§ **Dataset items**
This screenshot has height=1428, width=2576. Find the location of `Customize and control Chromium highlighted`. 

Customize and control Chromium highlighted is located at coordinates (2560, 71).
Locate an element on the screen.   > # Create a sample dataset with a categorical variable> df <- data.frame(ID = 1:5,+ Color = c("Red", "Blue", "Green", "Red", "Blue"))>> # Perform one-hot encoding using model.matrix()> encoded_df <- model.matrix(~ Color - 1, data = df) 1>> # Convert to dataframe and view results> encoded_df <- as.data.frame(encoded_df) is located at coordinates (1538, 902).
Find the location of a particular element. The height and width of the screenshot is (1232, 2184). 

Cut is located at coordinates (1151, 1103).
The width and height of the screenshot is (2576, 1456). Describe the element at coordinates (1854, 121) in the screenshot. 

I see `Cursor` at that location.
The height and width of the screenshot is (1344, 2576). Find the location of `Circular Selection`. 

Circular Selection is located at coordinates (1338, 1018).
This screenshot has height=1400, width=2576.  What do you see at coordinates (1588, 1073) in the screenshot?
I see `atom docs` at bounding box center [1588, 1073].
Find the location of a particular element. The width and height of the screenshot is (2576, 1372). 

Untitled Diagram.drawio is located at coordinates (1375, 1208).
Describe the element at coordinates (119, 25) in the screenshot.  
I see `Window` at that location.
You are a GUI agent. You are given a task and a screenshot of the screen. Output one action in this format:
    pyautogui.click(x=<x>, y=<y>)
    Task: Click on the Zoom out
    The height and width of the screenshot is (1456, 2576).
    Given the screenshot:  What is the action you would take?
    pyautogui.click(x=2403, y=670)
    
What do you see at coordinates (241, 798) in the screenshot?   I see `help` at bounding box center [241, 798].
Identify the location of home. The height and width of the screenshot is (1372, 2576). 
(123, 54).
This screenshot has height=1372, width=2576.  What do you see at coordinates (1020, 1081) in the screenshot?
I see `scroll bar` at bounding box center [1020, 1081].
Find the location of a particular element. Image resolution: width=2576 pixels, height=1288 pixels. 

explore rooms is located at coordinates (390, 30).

§ **STATED TASK**
Return every line of the data above that contains the word "action". Copy each such line unchanged.

§ **FULL SOLUTION**
You are a GUI agent. You are given a task and a screenshot of the screen. Output one action in this format:
    Given the screenshot:  What is the action you would take?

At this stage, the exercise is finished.